NCRI Conference Abstracts
Poster Session C ...BOA Young Investigator Award

BOA9  

Tablet burden in women with metastatic breast cancer (MBC): implications for clinical practice

Anna Dickens1, Christopher Twelves2

1St James's University Hospital, Leeds, UK, 2Leeds Institute of Molecular Medicine, St James's Institute of Oncology, Leeds, UK

Background

With the use of oral anti-cancer drugs increasing, and many patients taking oral concomitant medications, we evaluated ‘tablet burden’.

Method

One hundred women with MBC were interviewed, mean age 59 (range 35-98).  We recorded (i) number and nature of tablets, (ii) perceived inconvenience of taking tablets, (iii) self-reported compliance, and (iv) preference for further anti-cancer treatment being a short i.v. infusion or an additional 6 tablets/day, assuming them to be equally effective.

Results

Tablet burden: The tablet number taken/day ranged from 0-31, mean 8.6, median 6; 32% of women took >10 tablets/day and tablet burden was higher in younger women.  Analgesics accounted for 40% of tablets with endocrine therapy and oral chemotherapy contributing 15%; 28% of tablets were concomitant medicines e.g. statins.

Compliance: Most (62%) reported full compliance, 24% omission once/week and 8% more often.  Compliance did not differ between those taking <10 tablets and ≥10 tablets/ day.

Convenience: Most (68%) reported oral medication as not being inconvenient, 14% reporting inconvenience as ‘slight’ and 12% as ‘very’.  Inconvenience was greater in women taking ≥10 tablets/day.
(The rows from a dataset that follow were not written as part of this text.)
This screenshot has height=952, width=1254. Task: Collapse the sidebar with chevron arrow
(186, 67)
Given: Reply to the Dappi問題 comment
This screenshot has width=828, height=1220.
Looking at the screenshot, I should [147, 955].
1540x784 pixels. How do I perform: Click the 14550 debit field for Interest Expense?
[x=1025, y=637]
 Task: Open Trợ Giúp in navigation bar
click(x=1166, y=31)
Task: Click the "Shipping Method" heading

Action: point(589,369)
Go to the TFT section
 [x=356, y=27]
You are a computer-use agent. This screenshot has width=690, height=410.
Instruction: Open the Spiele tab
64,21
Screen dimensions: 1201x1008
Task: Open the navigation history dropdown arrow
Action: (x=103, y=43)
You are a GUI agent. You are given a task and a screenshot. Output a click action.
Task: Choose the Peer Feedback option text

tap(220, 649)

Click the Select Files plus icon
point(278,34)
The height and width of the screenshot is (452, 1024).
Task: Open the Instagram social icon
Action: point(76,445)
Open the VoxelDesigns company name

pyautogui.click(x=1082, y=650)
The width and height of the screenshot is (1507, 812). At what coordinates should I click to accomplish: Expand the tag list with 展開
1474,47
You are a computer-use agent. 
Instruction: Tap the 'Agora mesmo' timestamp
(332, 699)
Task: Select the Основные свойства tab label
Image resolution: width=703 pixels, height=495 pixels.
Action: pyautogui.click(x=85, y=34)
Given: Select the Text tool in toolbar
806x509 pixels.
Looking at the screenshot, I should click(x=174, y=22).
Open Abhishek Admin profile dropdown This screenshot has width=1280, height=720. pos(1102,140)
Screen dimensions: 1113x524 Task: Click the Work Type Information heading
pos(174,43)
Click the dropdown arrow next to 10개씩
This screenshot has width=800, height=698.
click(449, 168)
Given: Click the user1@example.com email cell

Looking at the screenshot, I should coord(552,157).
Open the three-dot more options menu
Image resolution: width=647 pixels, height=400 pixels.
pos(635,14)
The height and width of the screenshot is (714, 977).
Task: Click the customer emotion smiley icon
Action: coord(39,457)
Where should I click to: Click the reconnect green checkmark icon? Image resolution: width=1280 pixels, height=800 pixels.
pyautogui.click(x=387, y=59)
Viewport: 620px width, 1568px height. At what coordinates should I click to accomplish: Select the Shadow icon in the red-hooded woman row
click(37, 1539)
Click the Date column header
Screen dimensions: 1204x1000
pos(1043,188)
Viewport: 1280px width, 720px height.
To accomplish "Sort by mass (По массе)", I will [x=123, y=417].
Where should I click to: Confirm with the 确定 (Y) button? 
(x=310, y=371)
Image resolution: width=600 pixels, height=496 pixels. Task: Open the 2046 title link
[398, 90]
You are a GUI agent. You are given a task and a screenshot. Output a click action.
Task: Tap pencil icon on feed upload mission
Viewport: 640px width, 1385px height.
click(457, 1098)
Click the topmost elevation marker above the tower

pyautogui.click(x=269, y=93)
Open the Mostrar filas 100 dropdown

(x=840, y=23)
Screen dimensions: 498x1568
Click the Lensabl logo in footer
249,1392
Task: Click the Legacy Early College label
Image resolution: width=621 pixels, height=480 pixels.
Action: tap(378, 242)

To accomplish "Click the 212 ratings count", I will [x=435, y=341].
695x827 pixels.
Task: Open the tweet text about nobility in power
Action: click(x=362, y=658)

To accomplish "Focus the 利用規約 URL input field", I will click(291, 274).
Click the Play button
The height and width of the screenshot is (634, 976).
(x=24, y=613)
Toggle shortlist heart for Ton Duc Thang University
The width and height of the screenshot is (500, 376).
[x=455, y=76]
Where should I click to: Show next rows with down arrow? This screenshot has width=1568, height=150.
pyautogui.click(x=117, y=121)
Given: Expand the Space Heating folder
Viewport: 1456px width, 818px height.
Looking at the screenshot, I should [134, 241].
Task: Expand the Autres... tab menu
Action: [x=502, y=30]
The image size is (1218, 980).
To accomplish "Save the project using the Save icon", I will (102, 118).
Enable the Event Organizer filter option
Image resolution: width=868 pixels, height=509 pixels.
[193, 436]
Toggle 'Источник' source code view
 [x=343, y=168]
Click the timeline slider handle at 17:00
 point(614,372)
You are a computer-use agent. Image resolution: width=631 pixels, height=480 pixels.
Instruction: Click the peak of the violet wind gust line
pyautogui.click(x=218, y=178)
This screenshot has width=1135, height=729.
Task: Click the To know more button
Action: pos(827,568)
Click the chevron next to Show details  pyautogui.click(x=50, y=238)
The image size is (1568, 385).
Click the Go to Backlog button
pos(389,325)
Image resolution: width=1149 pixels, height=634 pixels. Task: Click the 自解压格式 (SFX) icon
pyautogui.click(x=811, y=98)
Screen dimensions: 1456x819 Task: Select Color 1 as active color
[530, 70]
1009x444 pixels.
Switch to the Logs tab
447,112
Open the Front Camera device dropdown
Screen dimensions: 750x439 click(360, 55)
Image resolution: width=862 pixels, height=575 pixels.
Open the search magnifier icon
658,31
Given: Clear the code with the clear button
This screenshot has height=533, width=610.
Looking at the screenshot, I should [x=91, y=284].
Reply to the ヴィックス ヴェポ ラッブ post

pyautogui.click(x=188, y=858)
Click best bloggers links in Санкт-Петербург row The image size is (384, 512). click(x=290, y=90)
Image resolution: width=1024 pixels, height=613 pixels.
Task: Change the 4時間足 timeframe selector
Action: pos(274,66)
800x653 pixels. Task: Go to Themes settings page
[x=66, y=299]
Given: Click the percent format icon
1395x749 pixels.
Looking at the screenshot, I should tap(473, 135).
Preference: Half (53%) would prefer additional oral to i.v. therapy, the remainder would prefer i.v. (34%) or had no preference (13%).  Preference was not affected by tablet burden.  Reasons for preferring oral included difficult i.v. access (31%), convenience (27%) and experience (9%).

Conclusion

Tablet burden is high in many women with MBC.  Although good compliance is claimed, many women find oral medication inconvenient, especially if taking ≥10 tablets/day.  Although most women would opt for oral rather than i.v. cancer therapy,  1/3rd would prefer i.v. and preference was not affected by tablet burden.  Oncologists should critically evaluate the need for concomitant medicines in women with MBC and where appropriate offer the choice between oral and i.v. anti-cancer therapy.